Residual Networks, or ResNets, are a type of deep neural network architecture that was introduced in 2015. They are known for their ability to train very deep neural networks, which was previously a challenge due to vanishing gradients. ResNets use skip connections to allow information to flow directly from one layer to another, bypassing intermediate layers. This helps to avoid the vanishing gradient problem and allows for the training of very deep networks.
CIFAR-10: CIFAR-10 is a dataset of 60,000 32x32 color images in 10 classes, with 6,000 images per class. The classes are airplane, automobile, bird, cat, deer, dog, frog, horse, ship, and truck. The dataset is commonly used as a benchmark for image classification algorithms and has been used extensively in deep learning research.
You will be provided with a Python script that loads and train a dataset of images, and you will need to complete the script by adding a few code lines to evaluate the ResNet model.Follow the following instructions step-by-step.
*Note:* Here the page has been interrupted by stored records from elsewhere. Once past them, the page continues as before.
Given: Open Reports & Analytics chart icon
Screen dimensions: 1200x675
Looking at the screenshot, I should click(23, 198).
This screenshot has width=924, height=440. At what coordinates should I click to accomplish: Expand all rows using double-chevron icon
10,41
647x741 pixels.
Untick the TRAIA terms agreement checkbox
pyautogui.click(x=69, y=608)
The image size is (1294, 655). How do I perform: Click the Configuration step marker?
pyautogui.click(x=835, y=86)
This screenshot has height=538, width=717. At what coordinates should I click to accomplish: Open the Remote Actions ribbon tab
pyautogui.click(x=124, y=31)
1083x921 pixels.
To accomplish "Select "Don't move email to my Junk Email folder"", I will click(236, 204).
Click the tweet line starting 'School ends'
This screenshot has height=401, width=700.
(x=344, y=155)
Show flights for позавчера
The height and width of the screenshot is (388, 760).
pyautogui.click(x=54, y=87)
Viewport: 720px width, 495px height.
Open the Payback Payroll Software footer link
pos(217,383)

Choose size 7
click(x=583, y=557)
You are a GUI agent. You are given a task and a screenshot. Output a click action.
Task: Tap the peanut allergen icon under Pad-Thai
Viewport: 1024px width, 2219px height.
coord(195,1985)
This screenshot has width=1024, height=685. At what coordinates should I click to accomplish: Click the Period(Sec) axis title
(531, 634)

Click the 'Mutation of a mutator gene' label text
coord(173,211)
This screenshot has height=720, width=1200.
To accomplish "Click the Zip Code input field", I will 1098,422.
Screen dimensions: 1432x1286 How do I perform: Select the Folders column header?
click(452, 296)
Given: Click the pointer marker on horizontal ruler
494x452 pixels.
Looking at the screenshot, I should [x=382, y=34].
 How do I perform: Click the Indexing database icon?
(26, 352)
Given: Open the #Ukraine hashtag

1. First, open your web browser and navigate to the Google Colab website
2. To save your work in Google Colab, you can either use the keyboard shortcut "Ctrl + S" or click on "File" in the menu bar and then select "Save" or "Save a copy in Drive". If you choose "Save a copy in Drive", a copy of the notebook will be saved to your Google Drive account. If you choose "Save", the notebook will be saved in the Colab environment.If you want to download the notebook to your local machine, you can click on "File" in the menu bar and then select "Download .ipynb". This will download the notebook file in Jupyter notebook format to your local machine.
3. Open the provided code file name "Final_project" in Google Colab.
4. Run the code line by line until you reach the model evaluation section.
Now, it's time to evaluate the model on the test data.
Question 1) Plot the training and validation accuracy curves over the 10 epochs of training. You can use the history.history attribute which contains information about the training history of the model, including the values of the training and validation metrics at each epoch.
Question 2) How does the validation accuracy compare to the training accuracy, and what does this suggest about the model's ability to generalize to new data?
Question 3) What is the test accuracy of the ResNet model on the CIFAR-10 dataset, and how does it compare to the validation accuracy?
Question 4) Show five random example images from the test set with their predicted labels.
Question 5) How would you modify the ResNet model to improve its performance on the CIFAR-10 dataset, and why do you think these modifications might be effective?